Overall, it is a very rare condition. It most commonly presents in the fourth or fifth decade. They may occur spontaneously or in patients with impaired coagulation. In patients with impaired coagulation, a lumbar puncture may precipitate an epidural hematoma. Tumors and traumatic injuries are also predisposing factors.
Clinical Presentation
SEDHs are characterized by the acute onset of severe, stabbing pain, often in a radicular pattern, followed by signs of myelopathy depending on the location of the bleed and the speed at which it develops. There will be variable weakness and sensory loss below the level of the lesion.

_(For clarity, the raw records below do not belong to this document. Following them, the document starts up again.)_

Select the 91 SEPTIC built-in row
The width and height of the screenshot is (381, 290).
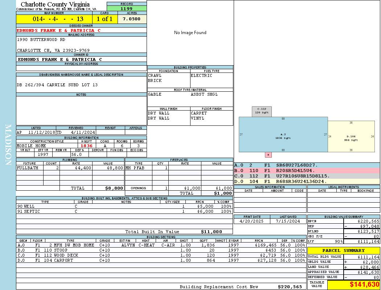pos(124,211)
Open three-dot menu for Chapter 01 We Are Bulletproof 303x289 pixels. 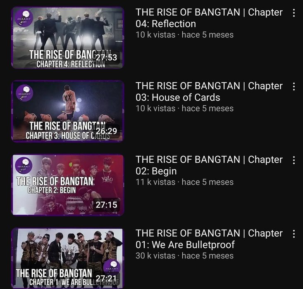coord(294,234)
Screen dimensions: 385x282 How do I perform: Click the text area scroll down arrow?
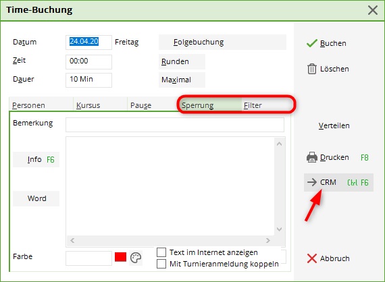279,229
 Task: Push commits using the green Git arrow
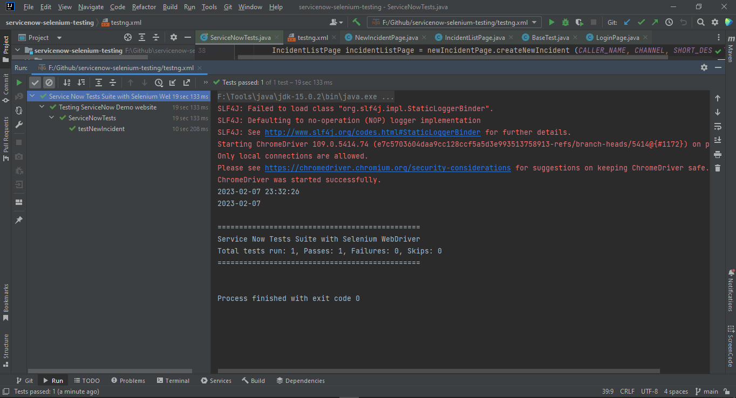(655, 22)
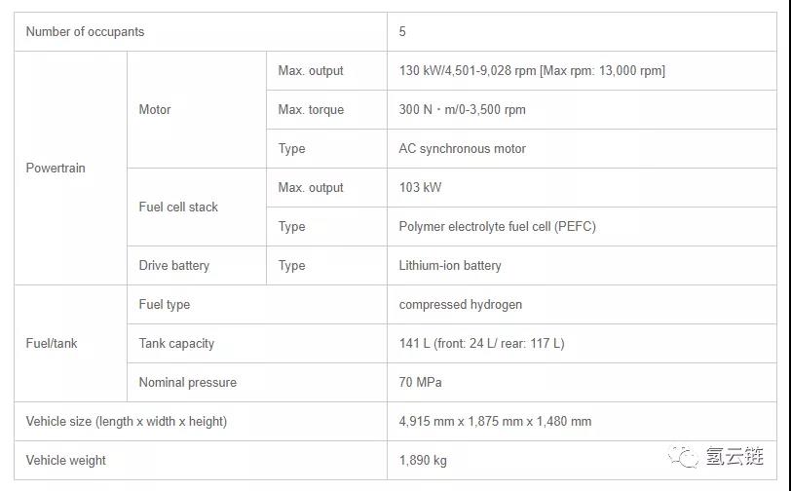The height and width of the screenshot is (491, 791).
Task: Select the Number of occupants cell
Action: (85, 31)

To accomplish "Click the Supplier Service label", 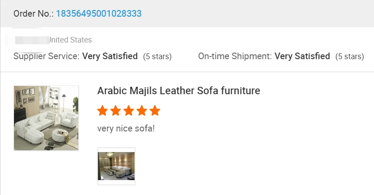I will pyautogui.click(x=46, y=56).
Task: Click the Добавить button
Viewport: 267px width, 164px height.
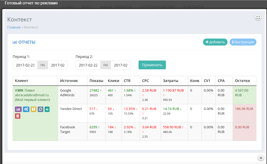Action: [x=215, y=42]
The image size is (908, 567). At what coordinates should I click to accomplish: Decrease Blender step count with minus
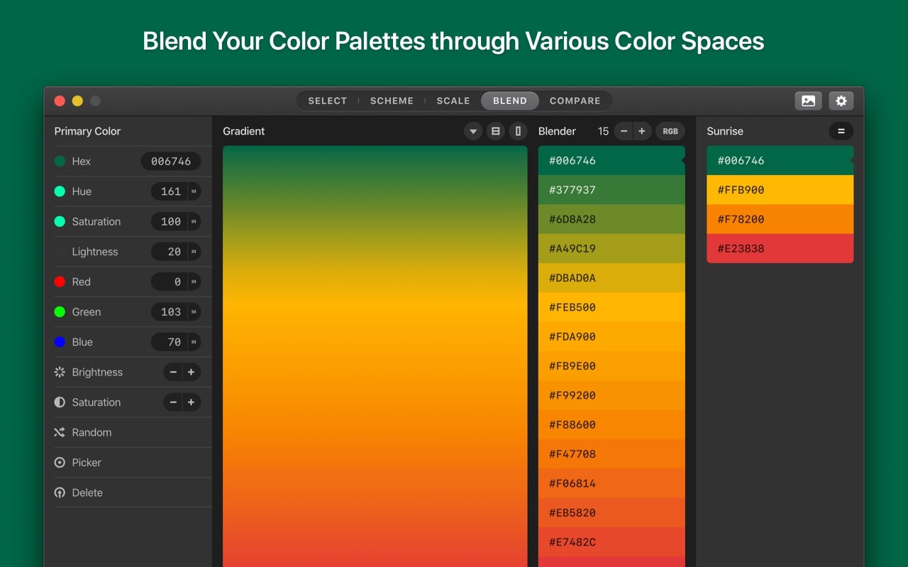point(624,131)
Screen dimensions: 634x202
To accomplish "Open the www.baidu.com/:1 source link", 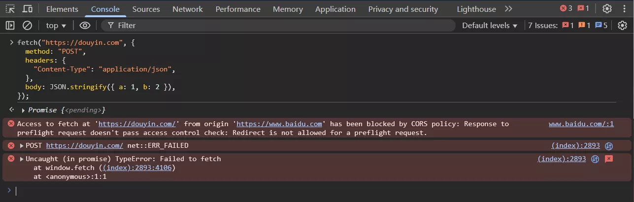I will point(581,124).
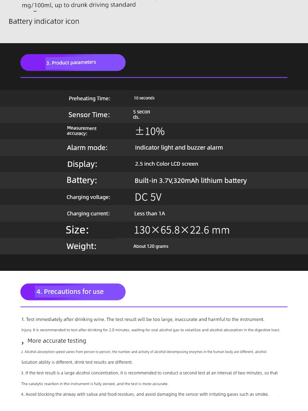Click Indicator light and buzzer alarm text

pyautogui.click(x=179, y=148)
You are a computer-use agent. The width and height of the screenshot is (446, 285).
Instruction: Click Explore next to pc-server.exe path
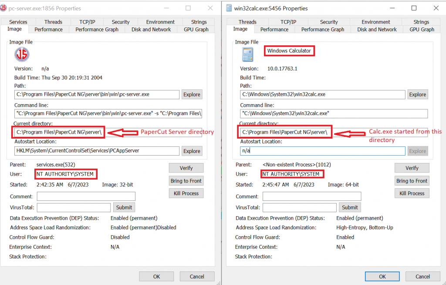[x=192, y=95]
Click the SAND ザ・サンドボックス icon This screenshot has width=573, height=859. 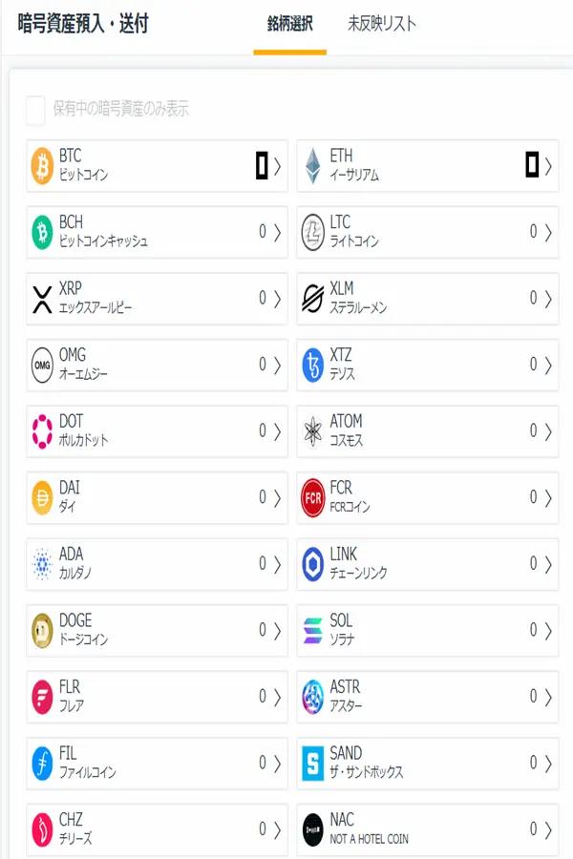point(315,765)
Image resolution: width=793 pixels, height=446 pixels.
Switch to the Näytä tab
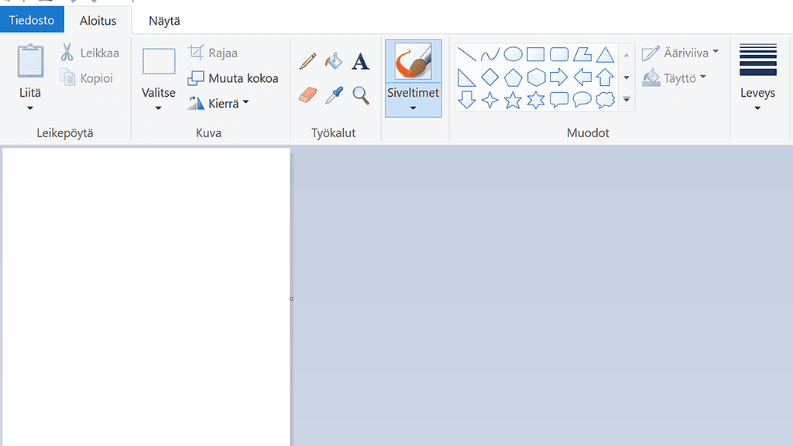point(164,21)
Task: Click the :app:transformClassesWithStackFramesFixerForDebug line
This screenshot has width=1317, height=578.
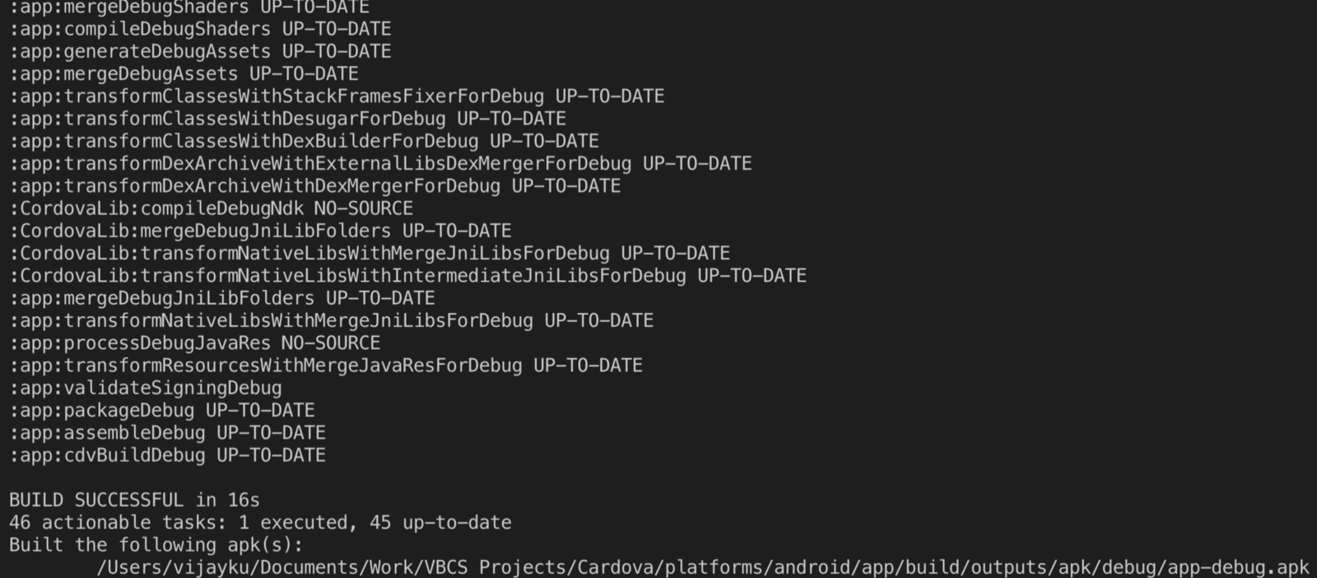Action: tap(337, 96)
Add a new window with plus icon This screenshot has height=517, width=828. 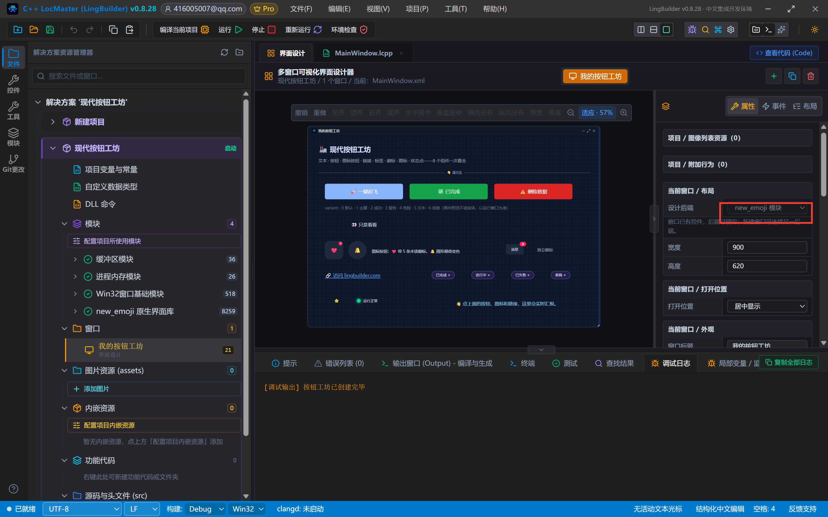tap(774, 76)
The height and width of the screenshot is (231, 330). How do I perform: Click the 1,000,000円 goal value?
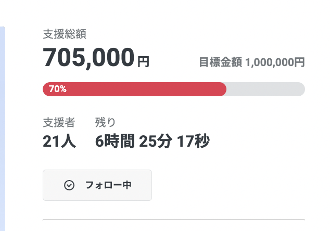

Radiographic Appearance and Diagnosis
MRI best delineates the location and extent of SEDHs. It typically shows a well-circumscribed, biconvex hematoma in the epidural space. In the first 24 hours, the hematoma is isointense on T1-weighted images with a heterogeneous high signal on T2-weighted images. After 24 hours, the blood is hyperintense on T1-weighted images, and isointense to cerebrospinal fluid (CSF) on T2-weighted images.
Treatment
Prompt diagnosis and early surgical intervention (within 36–48 hours) with decompressive laminectomy and hematoma removal is the definitive treatment. This can prevent severe and permanent neurological injury in patients without preoperative deficits.
References
1. Ng WH, Lim CC, Ng PY, Tan KK. Spinal epidural hematoma: MRI-aided diagnosis. J Clin Neuroscience. 2002;9:92–94.
2. Liu Z, Jiao Q, Xu J, Wang X, Li S, You C. Spontaneous spinal epidural hematoma: analysis of 23 cases. Surg Neurol. March 2008;69(3):253–260.
3. Groen RJ. Non-operative treatment of spontaneous spinal epidural hematomas: a review of the literature and a comparison with operative cases. Acta Neurochir (Wien). February 2004;146(2):103–110.